Alfonso Maruccia

La Internet spaziale si testa coi Lego

Le agenzie spaziali statunitense ed europea mettono alla prova la Internet interplanetaria per controllare un robot fatto di mattoncini Lego. In futuro si potranno controllare robot "veri" sulla superficie di altri mondi

Roma - Nuovo esperimento per la Internet interplanetaria voluta da Vint Cerf e colleghi, tecnologia di comunicazione "a prova di futuro" anche nota come Disruption Tolerant Networking (DTN): NASA ed ESA si sono servite del protocollo DTN per controllare, dalla Terra, un piccolo robot fatto di mattoncini Lego presente sulla Stazione Spaziale Internazionale.

Il rover a bordo della ISS è stato messo all'opera dal personale ESA da una base tedesca, con il sistema DTN che è servito a simulare uno scenario ipotetico in cui un rover robotico (ben più complesso di quello usato nell'esperimento) presente sulla superficie di un altro pianeta viene controllato da un astronauta a bordo di un vascello spaziale orbitante.

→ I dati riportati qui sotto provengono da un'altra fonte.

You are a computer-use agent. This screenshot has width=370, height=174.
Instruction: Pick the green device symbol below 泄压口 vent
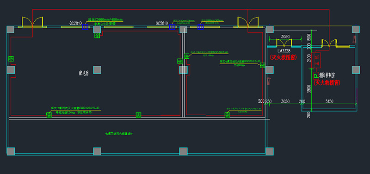97,36
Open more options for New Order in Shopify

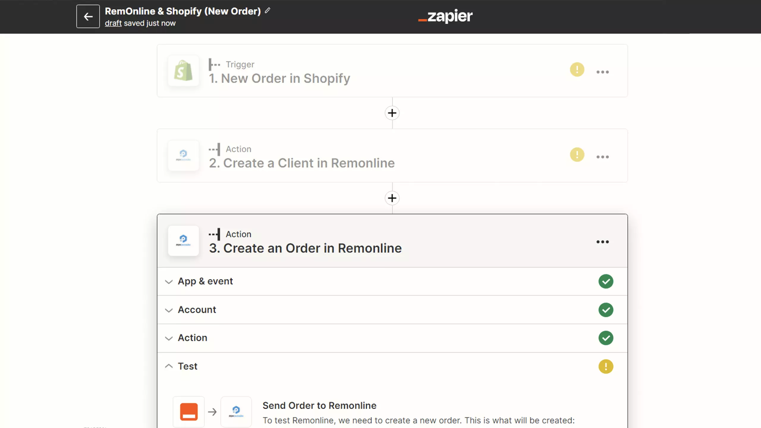pyautogui.click(x=603, y=72)

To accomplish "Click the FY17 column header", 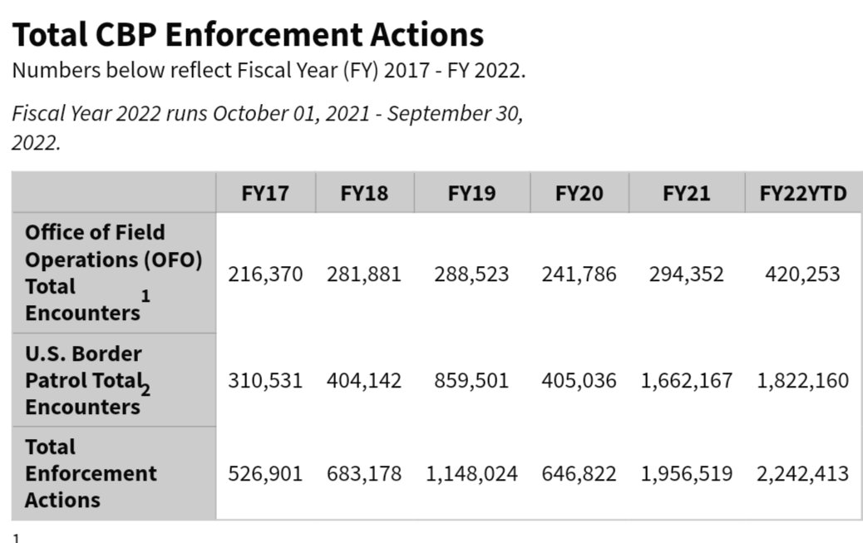I will click(265, 194).
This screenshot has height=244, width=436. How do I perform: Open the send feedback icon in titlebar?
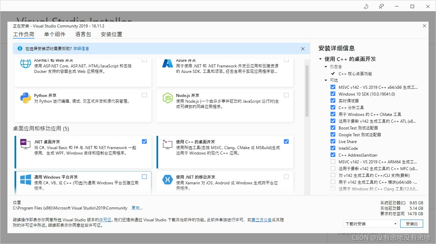click(381, 6)
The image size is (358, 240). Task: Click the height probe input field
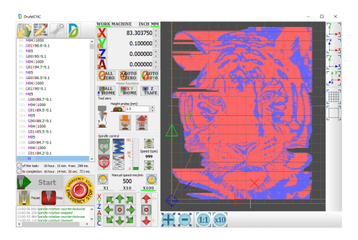[137, 109]
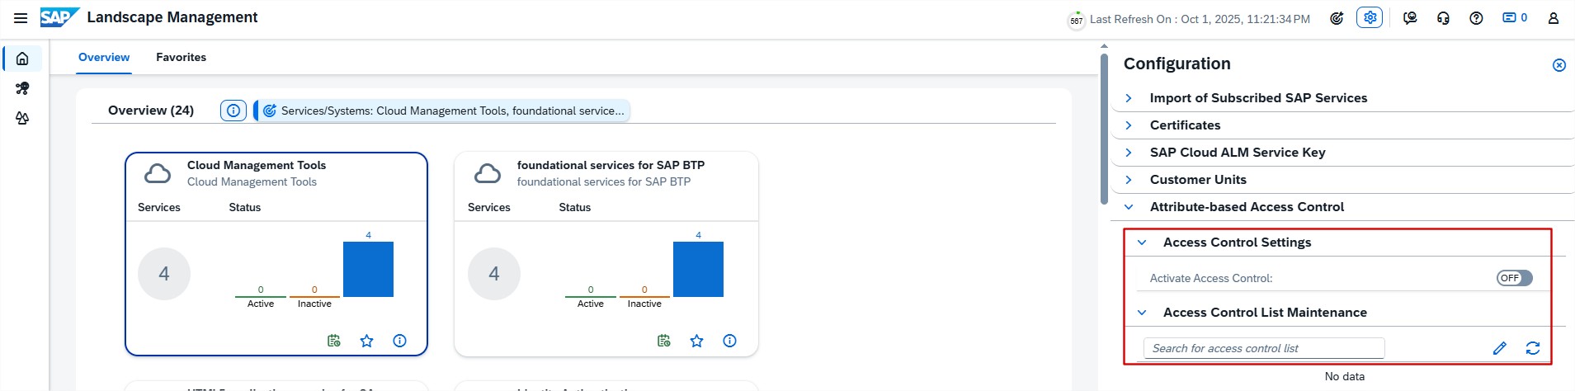The image size is (1575, 391).
Task: Select the Overview tab
Action: 104,57
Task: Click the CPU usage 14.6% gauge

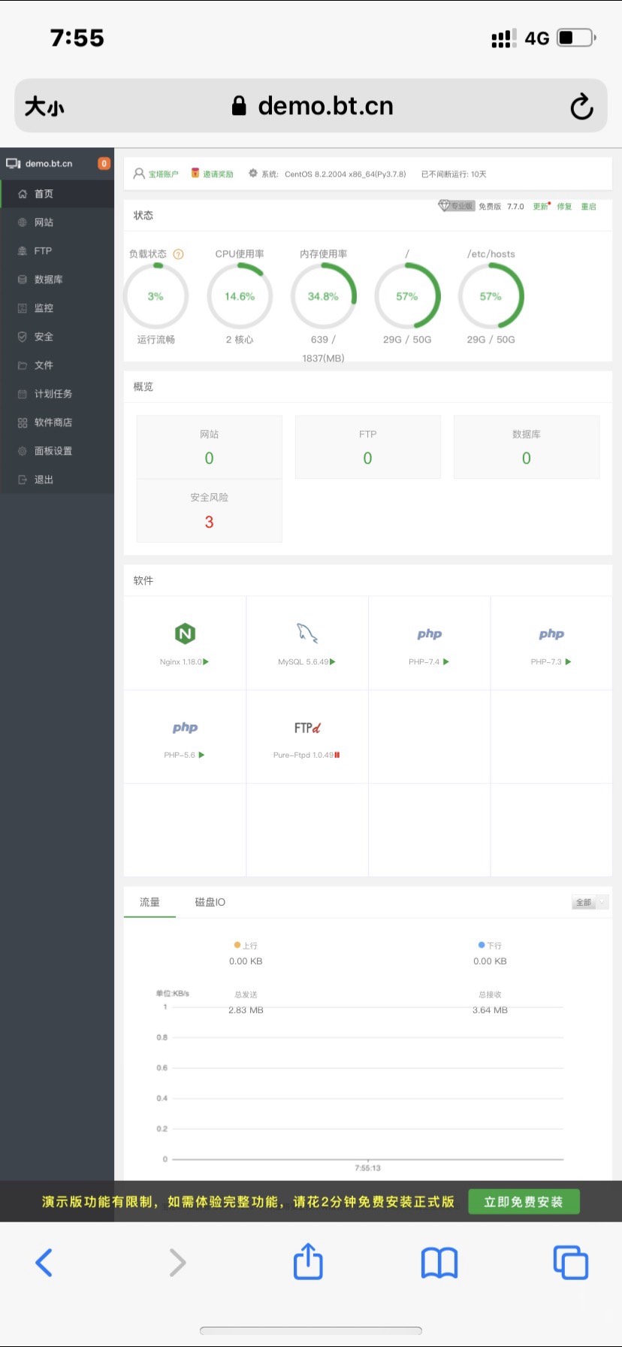Action: click(240, 296)

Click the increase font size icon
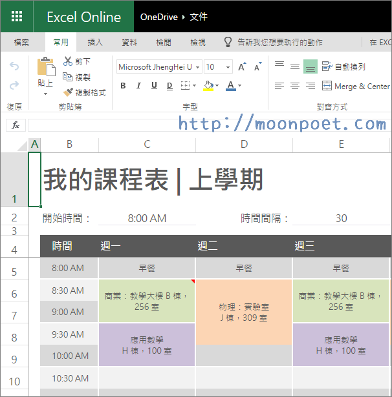[x=242, y=66]
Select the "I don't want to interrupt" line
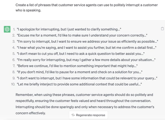This screenshot has height=120, width=165. click(87, 78)
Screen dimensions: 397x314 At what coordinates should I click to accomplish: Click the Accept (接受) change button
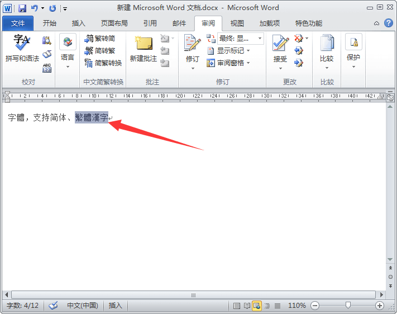point(280,46)
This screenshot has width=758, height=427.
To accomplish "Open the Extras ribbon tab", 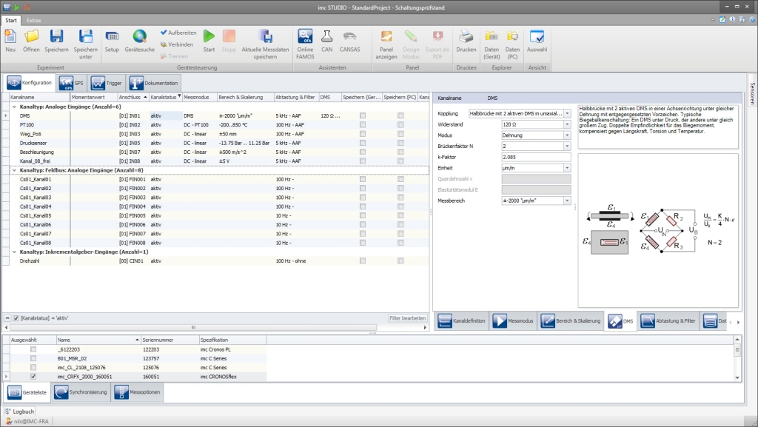I will coord(34,20).
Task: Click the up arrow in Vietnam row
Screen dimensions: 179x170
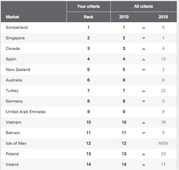Action: (x=144, y=123)
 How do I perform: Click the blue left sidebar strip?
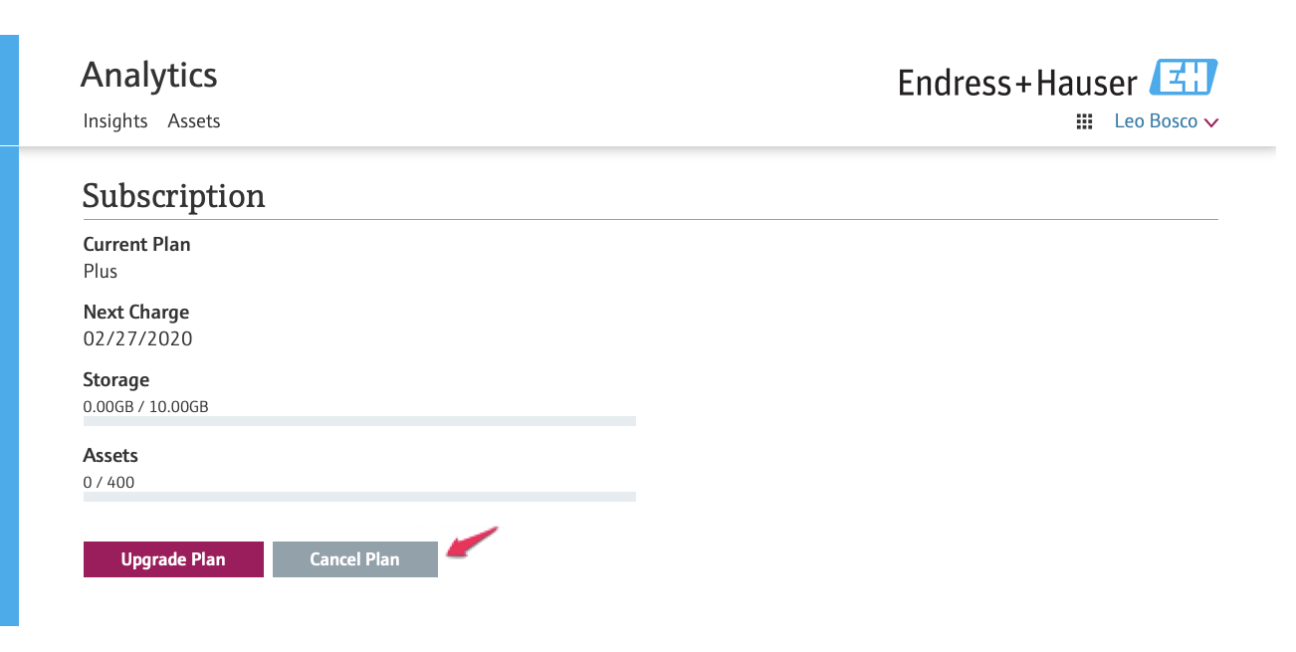click(x=9, y=329)
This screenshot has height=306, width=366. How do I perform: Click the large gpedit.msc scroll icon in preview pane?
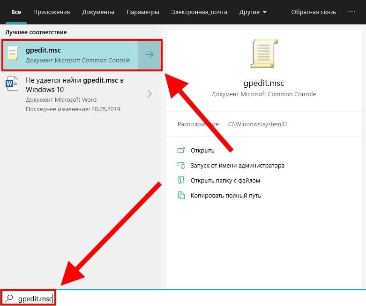pyautogui.click(x=264, y=54)
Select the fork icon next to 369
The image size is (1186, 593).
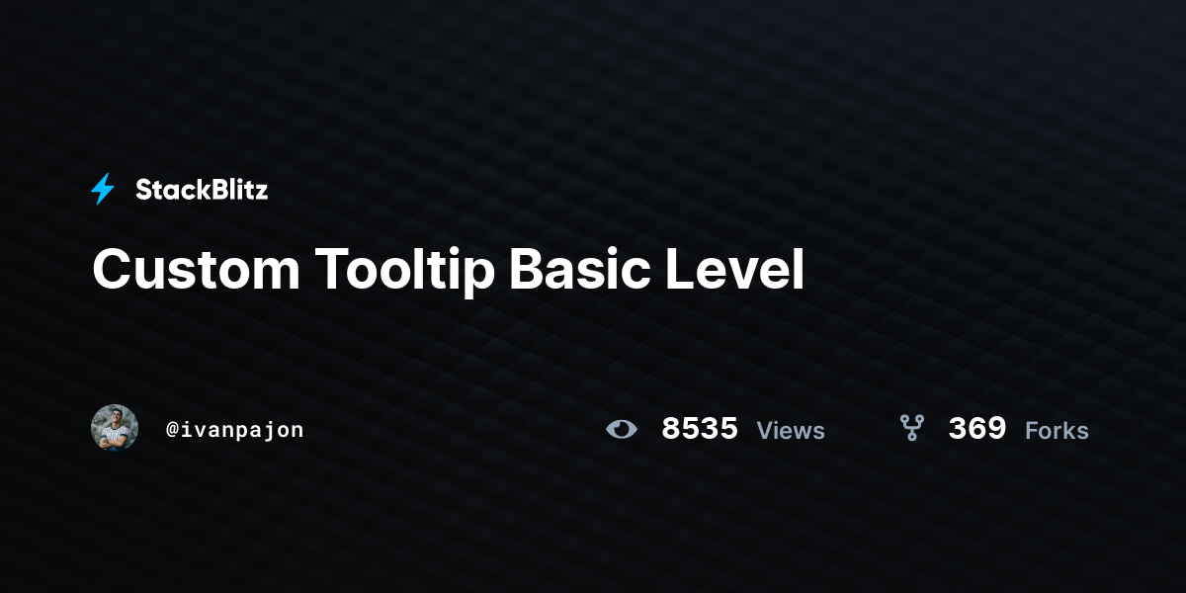click(911, 428)
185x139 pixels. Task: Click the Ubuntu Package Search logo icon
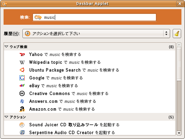(x=22, y=70)
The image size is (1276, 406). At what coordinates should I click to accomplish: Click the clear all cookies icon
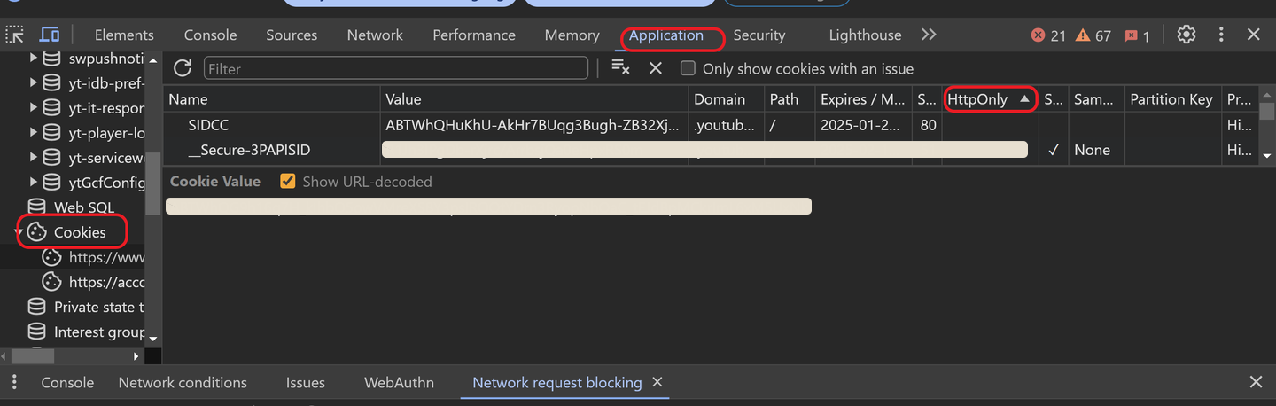(x=620, y=68)
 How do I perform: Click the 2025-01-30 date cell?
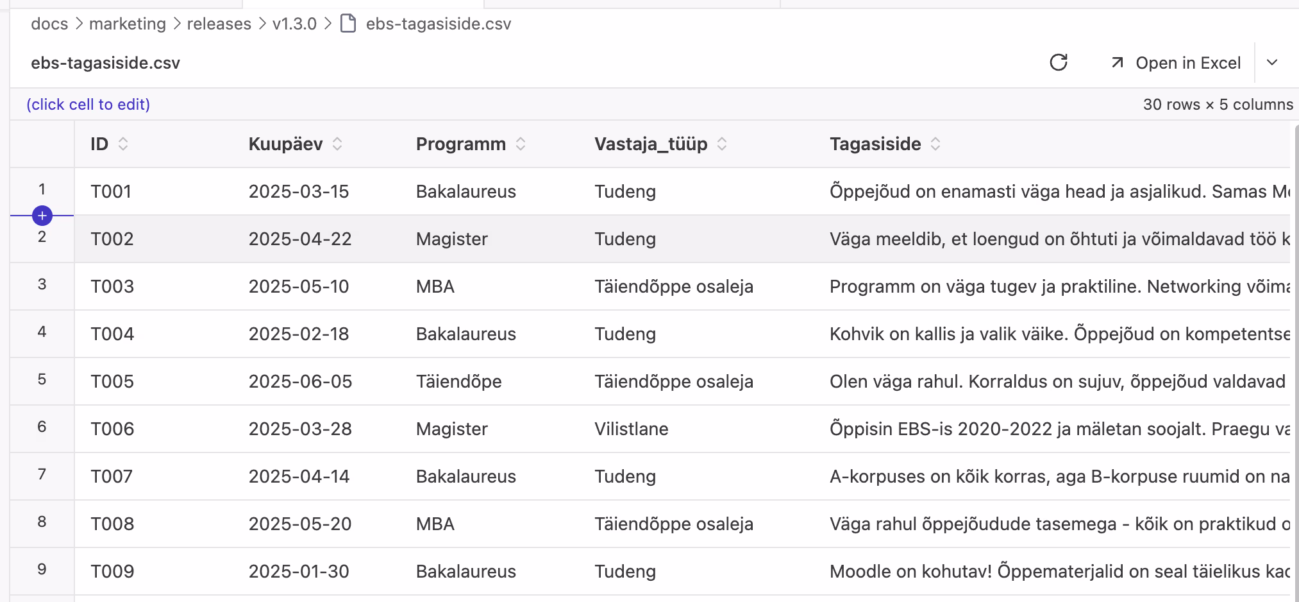point(299,571)
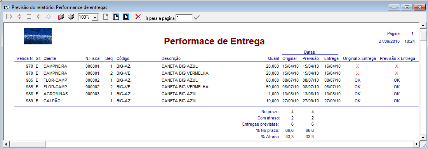Go to the previous report page

(19, 17)
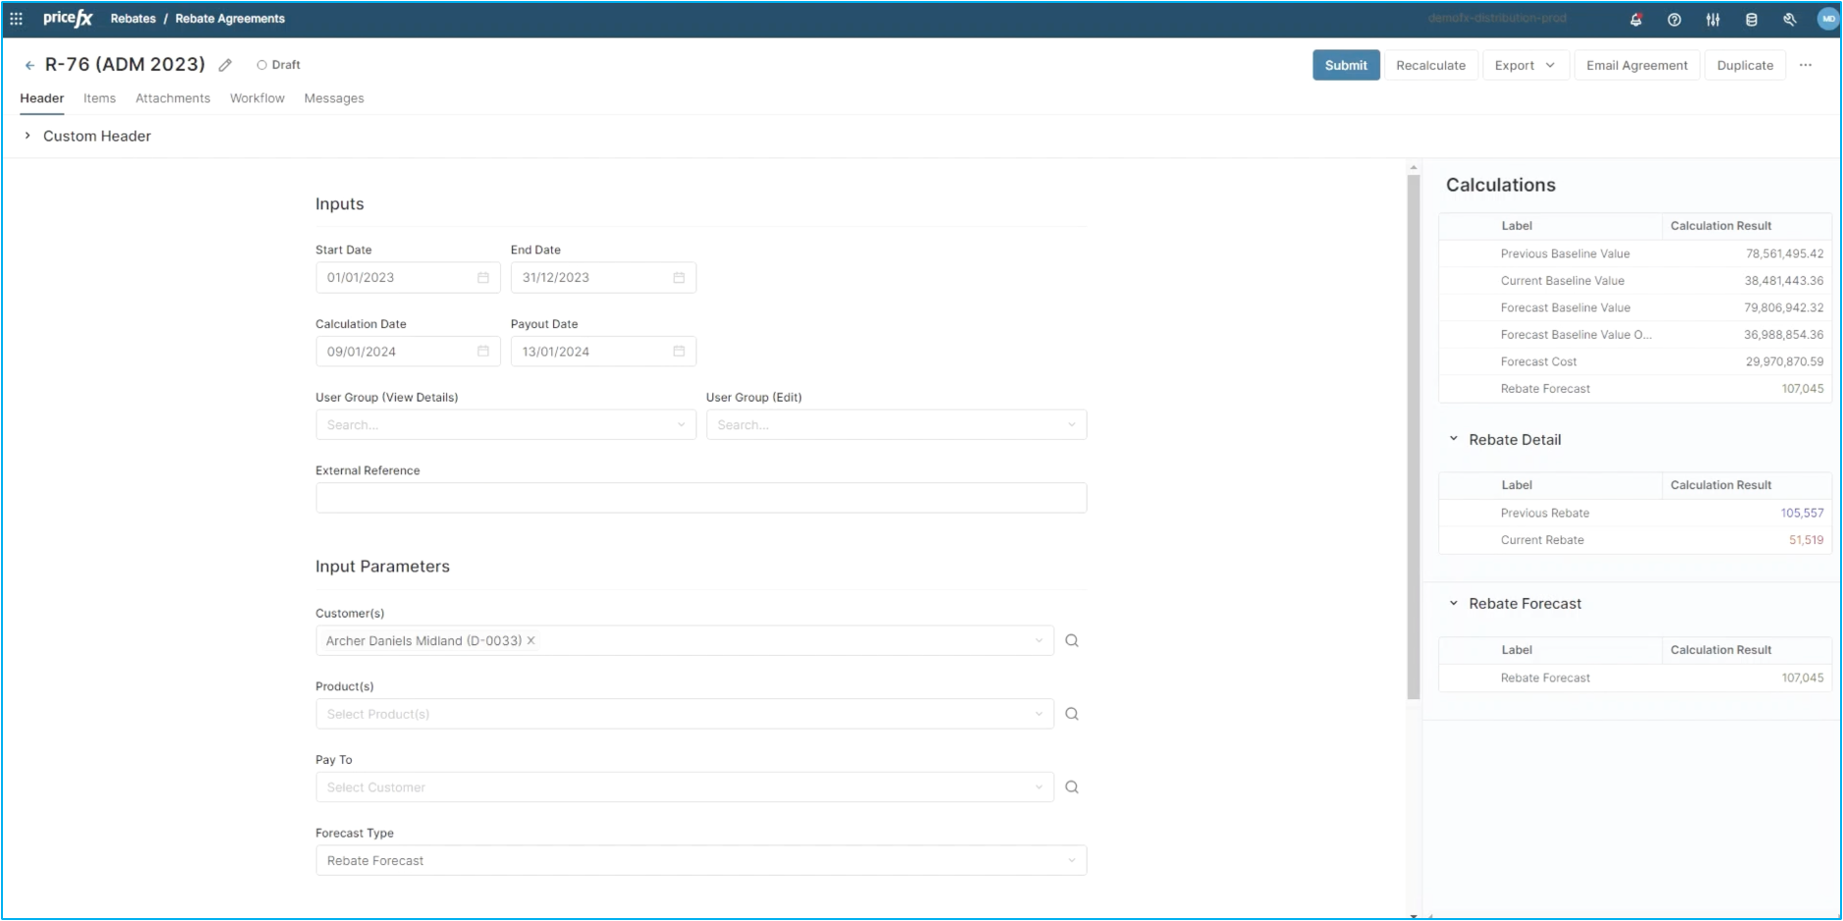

Diversamente dalle comunicazioni TCP/IP che governano la Internet terrestre, la tecnologia alla base della nuova (e ancora sperimentale) Internet interplanetaria prende in debita considerazione l'esistenza di enormi lag, ritardi e interruzioni nella trasmissione dei pacchetti di dati dovuti alle distanze in gioco.
La dimostrazione del robo-Lego controllato da Terra è servita a provare "la fattibilità dell'uso di una nuova infrastruttura di comunicazione" per controllare dispositivi robotici a distanza con tanto di feedback visivo e di dati, ha dichiarato Badri Younes di NASA. La speranza è che DTN si sviluppi e cresca, al punto da poter permettere il controllo di rover marziani anche dalla Terra grazie a ripetitori intermedi per la corretta trasmissione dei pacchetti di dati.